On social media, his comments sparked debate. Some applauded the stance as overdue solidarity within the movement. Others questioned how the ruling party, responsible for labour laws and worker rights nationwide could repeatedly fail its own employees.

Union representatives echoed frustration. NEHAWU’s Dan Semenya reminded the public that this is not a new crisis similar protests happened during the 2022 policy conference over the same issue. Three years later, the cycle repeats.

Mbalula Responds, But Workers Remain Skeptical

Mbalula insists progress is being made. He said junior staff have been paid, and that the only group awaiting payment is top management, including himself.

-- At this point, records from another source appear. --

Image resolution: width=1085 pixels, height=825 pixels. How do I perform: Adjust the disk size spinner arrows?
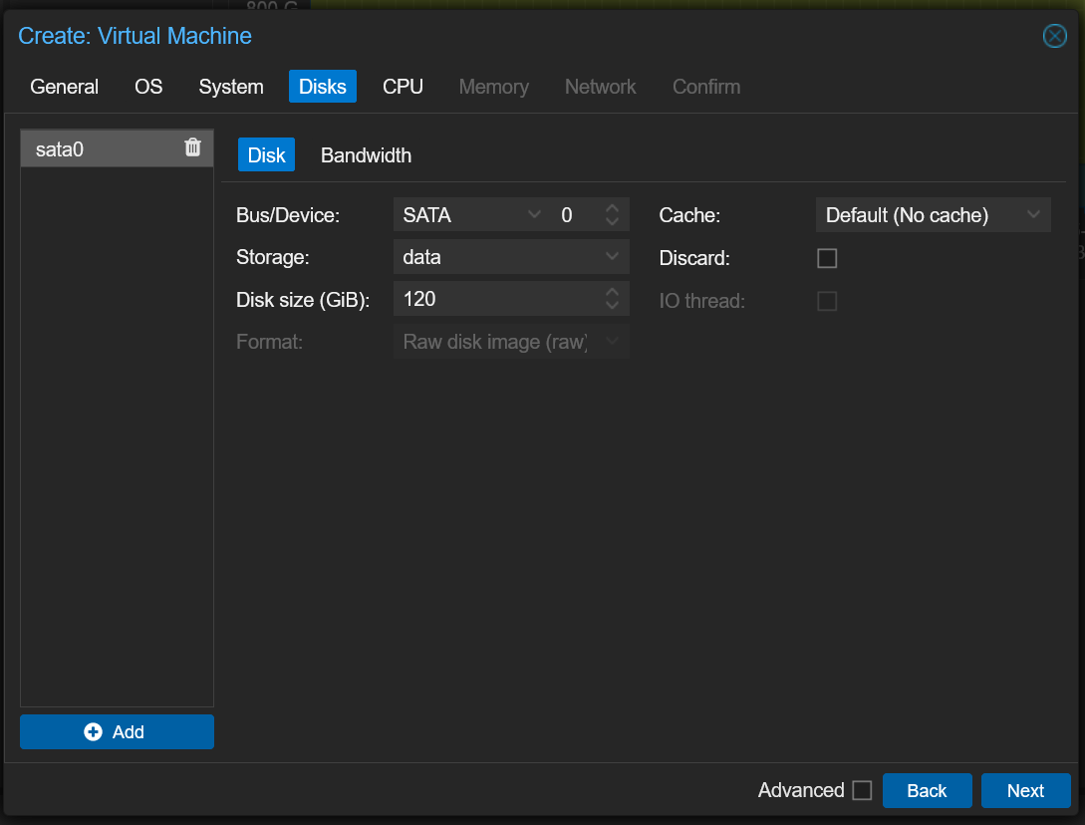(x=612, y=298)
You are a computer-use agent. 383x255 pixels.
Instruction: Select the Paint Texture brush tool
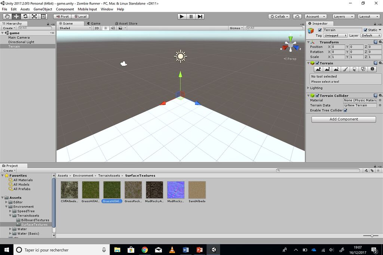(345, 69)
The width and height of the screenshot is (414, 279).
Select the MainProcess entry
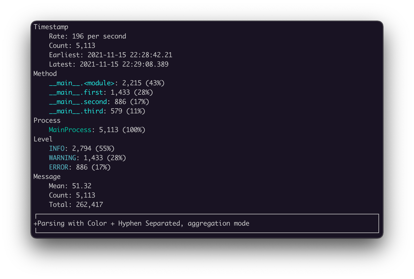70,130
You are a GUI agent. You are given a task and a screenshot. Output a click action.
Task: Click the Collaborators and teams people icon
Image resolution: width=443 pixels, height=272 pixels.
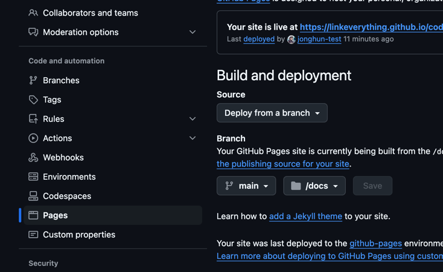(x=33, y=13)
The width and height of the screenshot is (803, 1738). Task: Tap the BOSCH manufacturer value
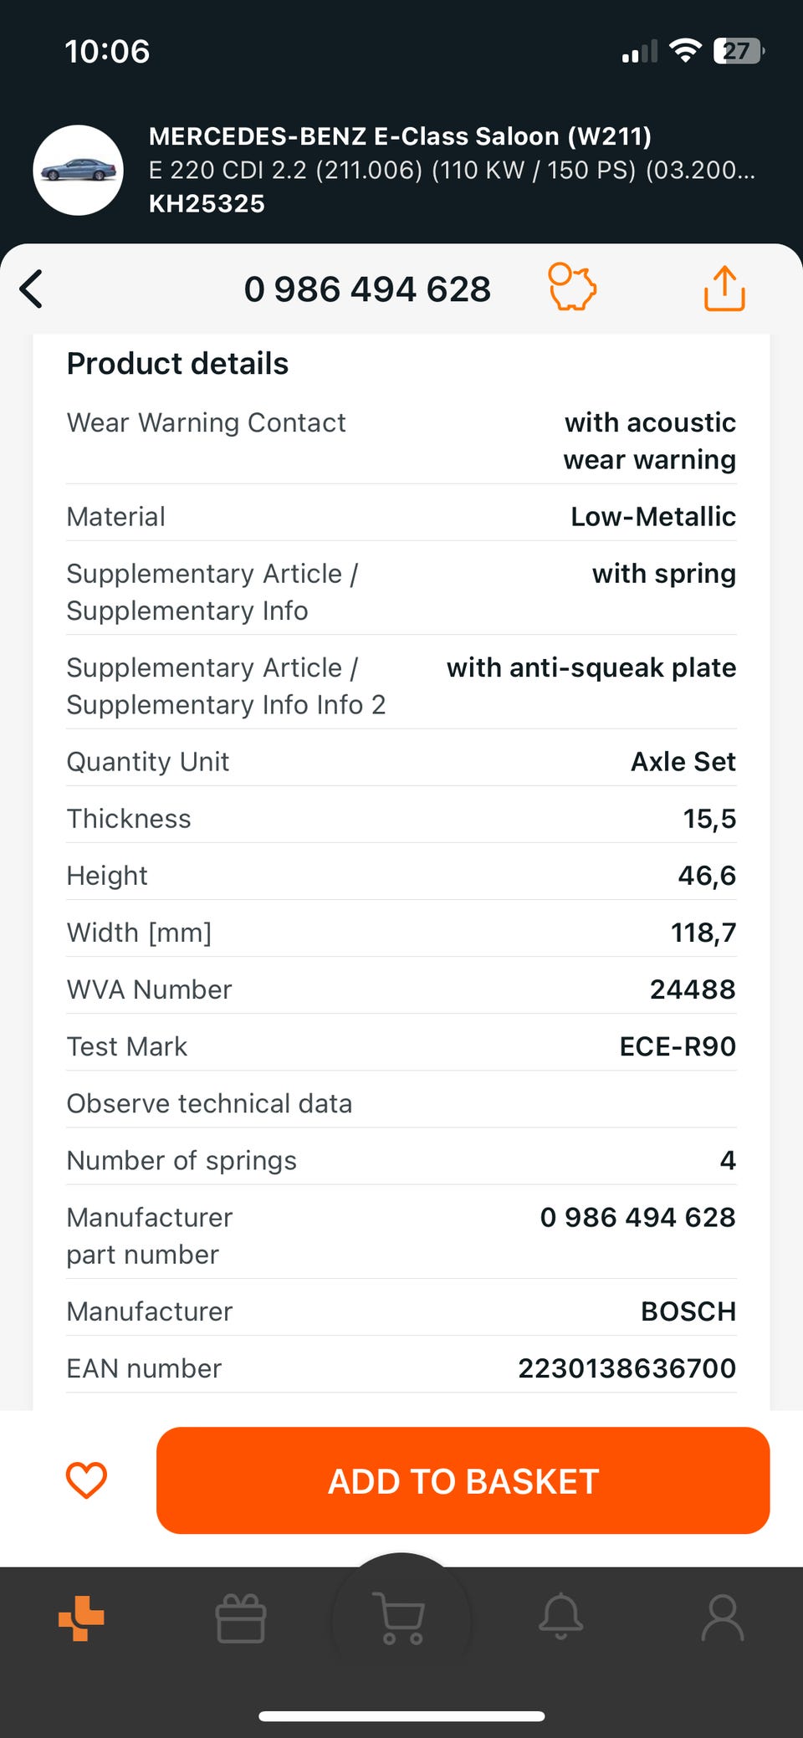tap(688, 1311)
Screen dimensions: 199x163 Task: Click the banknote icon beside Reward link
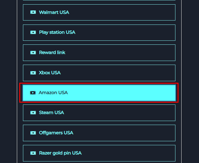[33, 53]
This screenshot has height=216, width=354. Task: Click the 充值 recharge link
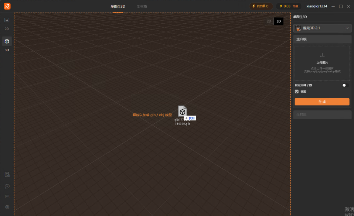click(x=295, y=6)
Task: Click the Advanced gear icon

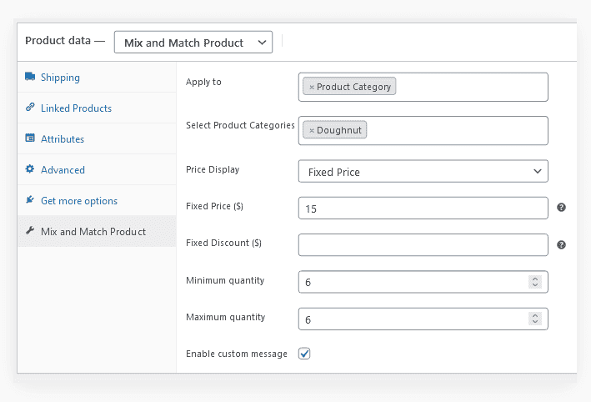Action: [x=30, y=170]
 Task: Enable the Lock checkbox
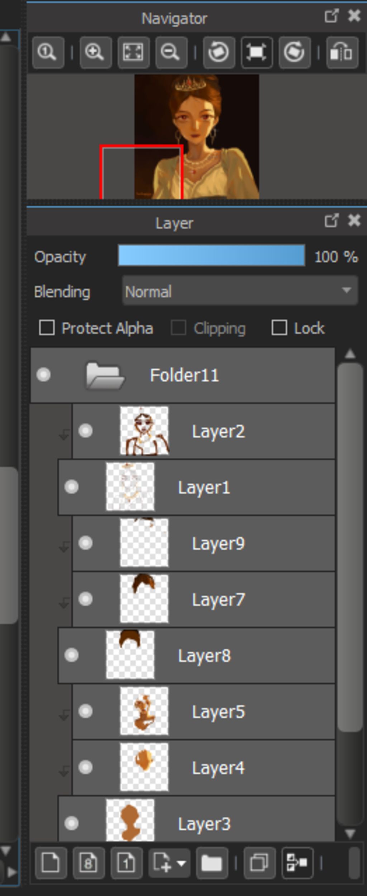[279, 328]
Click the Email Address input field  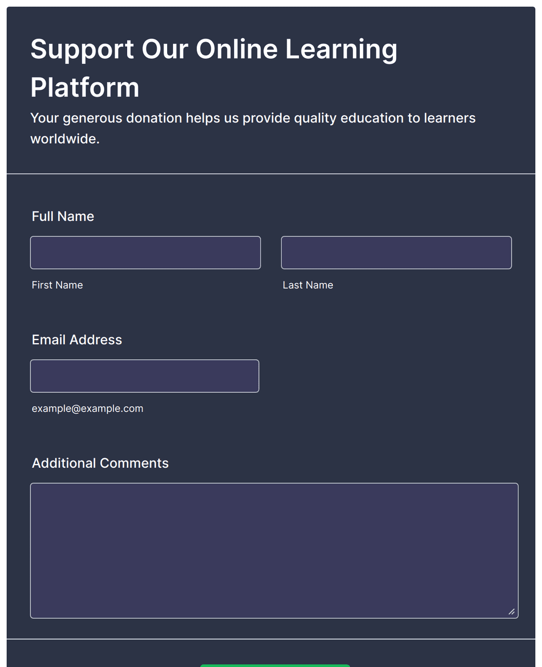click(x=144, y=376)
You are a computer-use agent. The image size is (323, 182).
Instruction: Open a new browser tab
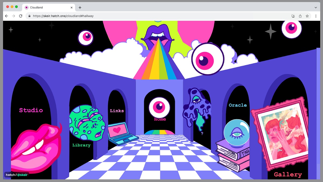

He told reporters that fundraising efforts are underway to settle outstanding amounts, saying the situation is under control.

But for affected workers, repeated promises offer little comfort when medical aid subscriptions stop and pension contributions fall behind. Cash-flow issues inside the ANC have long made headlines, often tied to declining membership revenue and fundraising challenges.

Why this moment matters beyond the picket line

This protest lands at a symbolic time. The NGC is supposed to map the ANC’s future, but instead opens under a reminder of internal financial strain and organisational trust issues. For many ordinary workers, this isn’t political it’s survival.

South Africans online are asking tough questions:
How does the governing party preach about worker rights while struggling to protect its own staff?
What does it mean for stability heading into future elections?

For now, no one has those answers. But outside Birchwood Hotel, handwritten posters said everything the speeches inside couldn’t:

Pay us. Respect us. See us.

Until then, the NGC continues, but under the shadow of its workers standing outside in the sun.